(What is needed): For the records below, print the lines from the line with "Screenshot is 322x2576." through the line with "Startups (189, 2145)" exactly as written; include both end lines and exclude the rest.

(Dataset content):
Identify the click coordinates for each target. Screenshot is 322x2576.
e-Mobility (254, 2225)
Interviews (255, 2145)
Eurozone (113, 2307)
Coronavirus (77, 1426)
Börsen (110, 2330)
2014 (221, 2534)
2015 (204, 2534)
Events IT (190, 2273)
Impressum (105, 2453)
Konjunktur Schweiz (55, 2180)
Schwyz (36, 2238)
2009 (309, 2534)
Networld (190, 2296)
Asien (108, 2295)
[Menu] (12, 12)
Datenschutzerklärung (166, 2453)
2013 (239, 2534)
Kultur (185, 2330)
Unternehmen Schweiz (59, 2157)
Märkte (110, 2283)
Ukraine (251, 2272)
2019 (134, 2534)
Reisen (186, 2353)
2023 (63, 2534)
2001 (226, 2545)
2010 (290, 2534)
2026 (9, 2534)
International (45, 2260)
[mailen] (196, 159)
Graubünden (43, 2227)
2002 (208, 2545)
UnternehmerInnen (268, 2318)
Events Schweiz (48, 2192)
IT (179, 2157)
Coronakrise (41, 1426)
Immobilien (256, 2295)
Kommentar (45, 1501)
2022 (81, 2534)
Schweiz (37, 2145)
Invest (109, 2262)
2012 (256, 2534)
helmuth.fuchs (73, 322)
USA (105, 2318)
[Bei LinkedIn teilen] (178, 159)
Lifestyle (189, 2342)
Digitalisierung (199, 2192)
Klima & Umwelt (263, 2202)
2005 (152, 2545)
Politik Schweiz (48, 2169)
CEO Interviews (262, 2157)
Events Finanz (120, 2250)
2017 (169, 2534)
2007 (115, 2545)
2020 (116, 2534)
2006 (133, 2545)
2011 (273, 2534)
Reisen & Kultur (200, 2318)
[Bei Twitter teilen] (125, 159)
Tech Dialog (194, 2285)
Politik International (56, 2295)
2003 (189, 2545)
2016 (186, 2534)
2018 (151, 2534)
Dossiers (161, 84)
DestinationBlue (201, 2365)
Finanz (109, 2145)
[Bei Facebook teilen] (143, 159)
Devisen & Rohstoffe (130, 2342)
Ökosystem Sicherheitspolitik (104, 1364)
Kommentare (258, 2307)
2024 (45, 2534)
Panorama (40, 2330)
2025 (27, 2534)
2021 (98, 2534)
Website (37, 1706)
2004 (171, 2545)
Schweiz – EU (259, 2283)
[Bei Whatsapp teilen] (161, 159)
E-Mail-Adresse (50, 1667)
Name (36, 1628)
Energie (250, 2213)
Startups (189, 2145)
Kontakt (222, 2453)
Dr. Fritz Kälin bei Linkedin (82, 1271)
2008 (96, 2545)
---
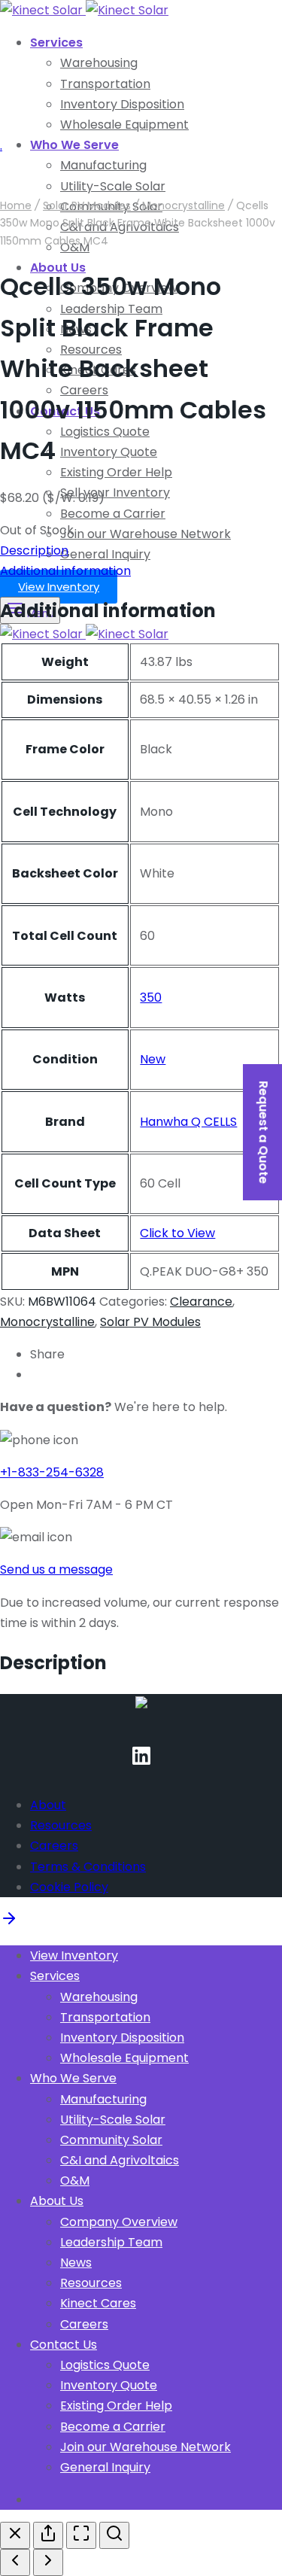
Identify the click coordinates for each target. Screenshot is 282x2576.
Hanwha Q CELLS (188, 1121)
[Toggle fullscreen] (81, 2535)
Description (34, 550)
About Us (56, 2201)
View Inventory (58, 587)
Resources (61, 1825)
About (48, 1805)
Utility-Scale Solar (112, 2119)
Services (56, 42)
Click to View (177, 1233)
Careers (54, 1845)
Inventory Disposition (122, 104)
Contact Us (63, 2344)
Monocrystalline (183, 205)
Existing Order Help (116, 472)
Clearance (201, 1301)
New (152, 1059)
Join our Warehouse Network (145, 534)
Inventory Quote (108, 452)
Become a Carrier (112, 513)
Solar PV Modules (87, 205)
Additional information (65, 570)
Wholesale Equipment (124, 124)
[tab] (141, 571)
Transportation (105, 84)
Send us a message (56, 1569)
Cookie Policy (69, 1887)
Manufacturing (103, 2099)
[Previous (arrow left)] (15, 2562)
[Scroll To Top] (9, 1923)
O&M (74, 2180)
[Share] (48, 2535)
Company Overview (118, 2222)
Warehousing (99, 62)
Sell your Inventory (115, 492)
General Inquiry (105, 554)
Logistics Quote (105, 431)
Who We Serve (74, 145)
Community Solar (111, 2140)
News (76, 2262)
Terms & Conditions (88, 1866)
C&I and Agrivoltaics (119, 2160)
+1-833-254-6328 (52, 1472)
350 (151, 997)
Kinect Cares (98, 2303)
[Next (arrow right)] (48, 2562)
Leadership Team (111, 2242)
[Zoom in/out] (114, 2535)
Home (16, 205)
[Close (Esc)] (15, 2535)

(Finished exercise):
Identify the click coordinates for each target. Screenshot is 322x2576.
e-Mobility (254, 2225)
Interviews (255, 2145)
Eurozone (113, 2307)
Coronavirus (77, 1426)
Börsen (110, 2330)
2014 (221, 2534)
2015 (204, 2534)
Events IT (190, 2273)
Impressum (105, 2453)
Konjunktur Schweiz (55, 2180)
Schwyz (36, 2238)
2009 (309, 2534)
Networld (190, 2296)
Asien (108, 2295)
[Menu] (12, 12)
Datenschutzerklärung (166, 2453)
2013 (239, 2534)
Kultur (185, 2330)
Unternehmen Schweiz (59, 2157)
Märkte (110, 2283)
Ukraine (251, 2272)
2019 (134, 2534)
Reisen (186, 2353)
2023 (63, 2534)
2001 (226, 2545)
2010 (290, 2534)
2026 (9, 2534)
International (45, 2260)
[mailen] (196, 159)
Graubünden (43, 2227)
2002 (208, 2545)
UnternehmerInnen (268, 2318)
Events Schweiz (48, 2192)
IT (179, 2157)
Coronakrise (41, 1426)
Immobilien (256, 2295)
Kommentar (45, 1501)
2022 (81, 2534)
Schweiz (37, 2145)
Invest (109, 2262)
2012 (256, 2534)
helmuth.fuchs (73, 322)
USA (105, 2318)
[Bei LinkedIn teilen] (178, 159)
Lifestyle (189, 2342)
Digitalisierung (199, 2192)
Klima & Umwelt (263, 2202)
2005 (152, 2545)
Politik Schweiz (48, 2169)
CEO Interviews (262, 2157)
Events Finanz (120, 2250)
2017 (169, 2534)
2007 (115, 2545)
2020 (116, 2534)
2006 (133, 2545)
2011 (273, 2534)
Reisen & Kultur (200, 2318)
[Bei Twitter teilen] (125, 159)
Tech Dialog (194, 2285)
Politik International (56, 2295)
2003 (189, 2545)
2016 (186, 2534)
2018 (151, 2534)
Dossiers (161, 84)
DestinationBlue (201, 2365)
Finanz (109, 2145)
[Bei Facebook teilen] (143, 159)
Devisen & Rohstoffe (130, 2342)
Ökosystem Sicherheitspolitik (104, 1364)
Kommentare (258, 2307)
2024 (45, 2534)
Panorama (40, 2330)
2025 (27, 2534)
2021 (98, 2534)
Website (37, 1706)
2004 (171, 2545)
Schweiz – EU (259, 2283)
[Bei Whatsapp teilen] (161, 159)
E-Mail-Adresse (50, 1667)
Name (36, 1628)
Energie (250, 2213)
Startups (189, 2145)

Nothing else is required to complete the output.